**Input for this task:**
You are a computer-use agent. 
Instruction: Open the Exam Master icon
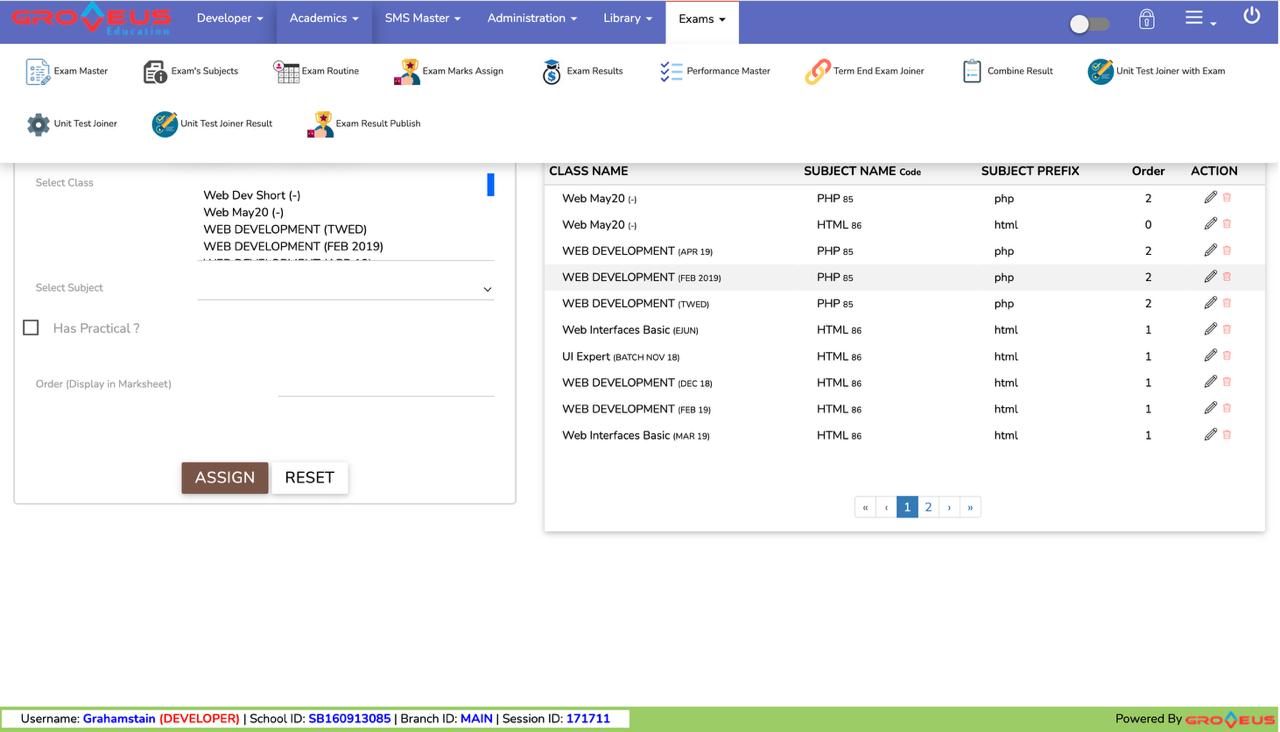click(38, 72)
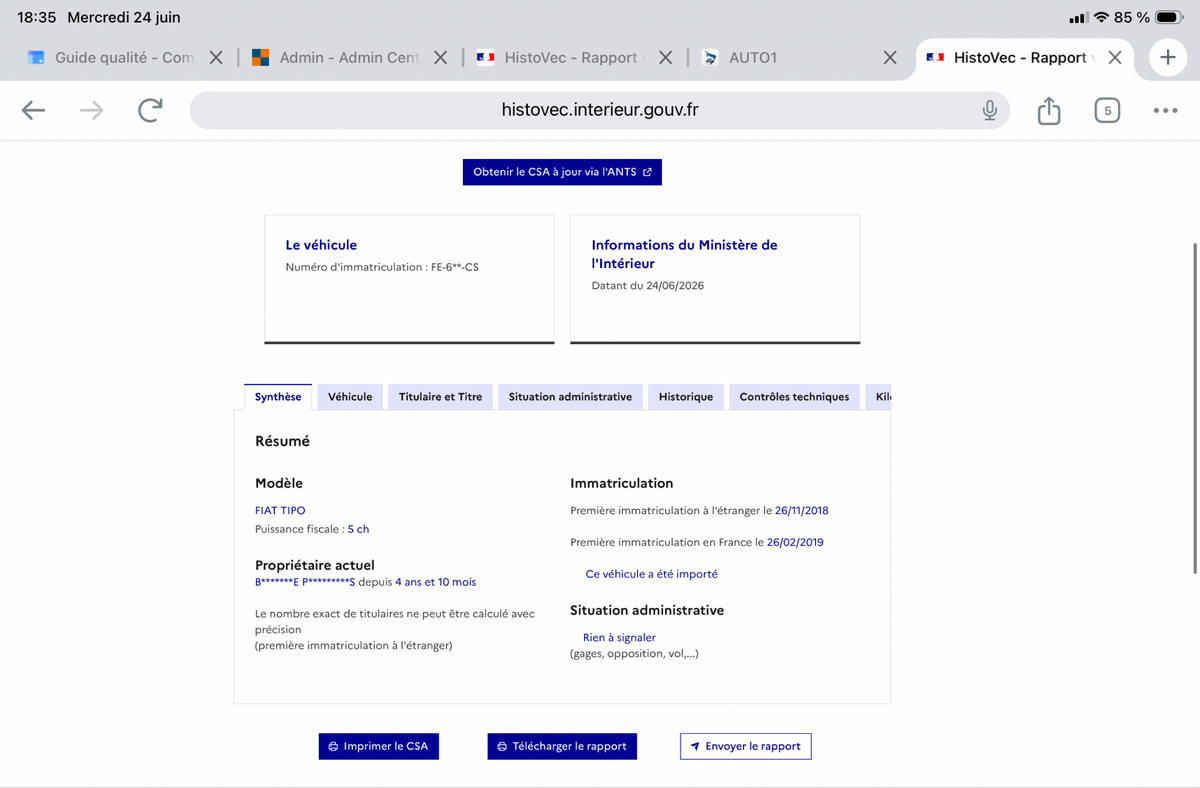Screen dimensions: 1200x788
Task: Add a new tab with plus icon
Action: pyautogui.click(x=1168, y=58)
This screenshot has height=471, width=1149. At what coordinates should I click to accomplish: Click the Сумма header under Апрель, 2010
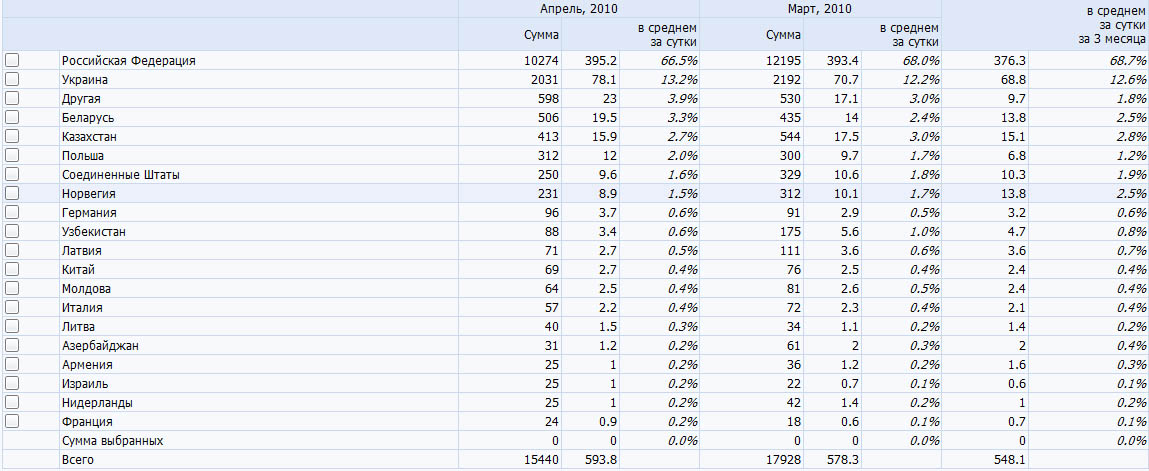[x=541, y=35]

* * *

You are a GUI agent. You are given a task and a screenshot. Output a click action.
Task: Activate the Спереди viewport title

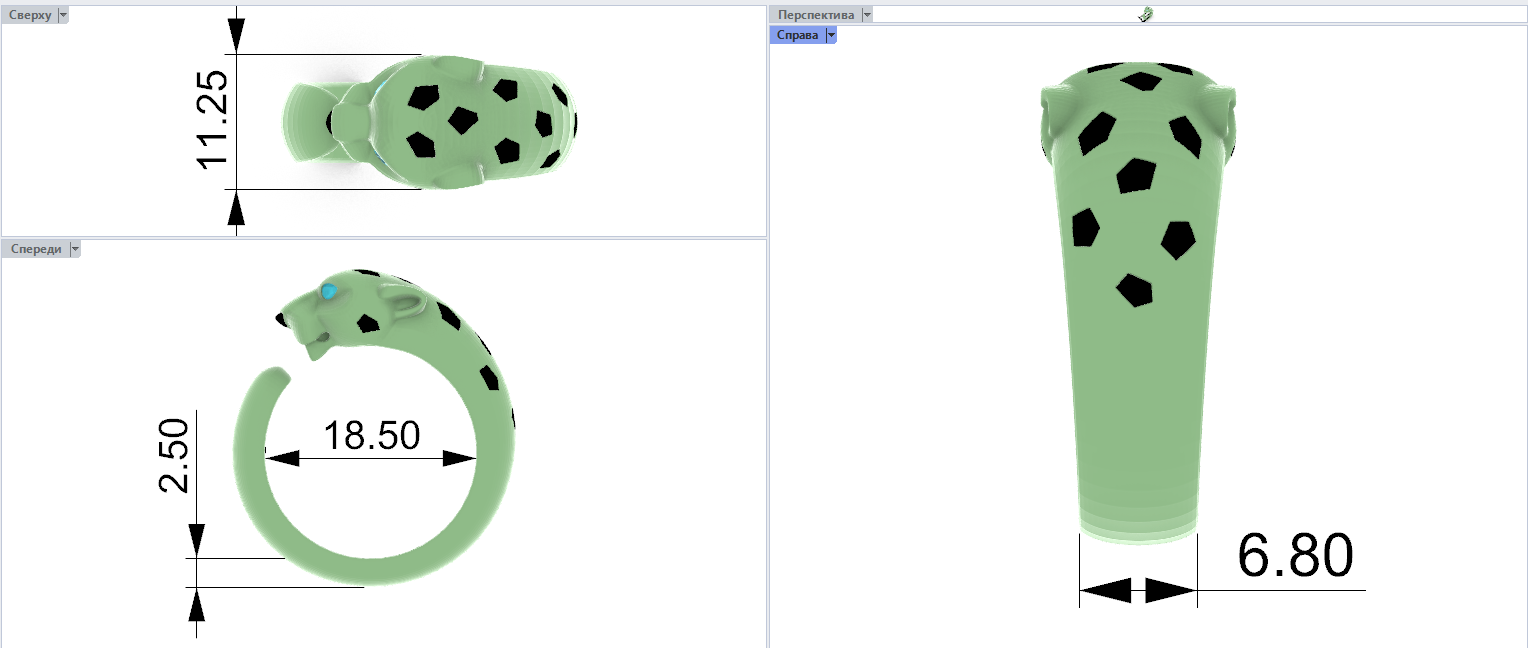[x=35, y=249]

* * *

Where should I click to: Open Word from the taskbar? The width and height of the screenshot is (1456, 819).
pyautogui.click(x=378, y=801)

**Assigned task:** Whichever lines of the records above hold the word "agent" should all be copied out.

**Written answer:**
You are a computer-use agent. 
You are a GUI agent. You are given a task and a screenshot. Output a click action.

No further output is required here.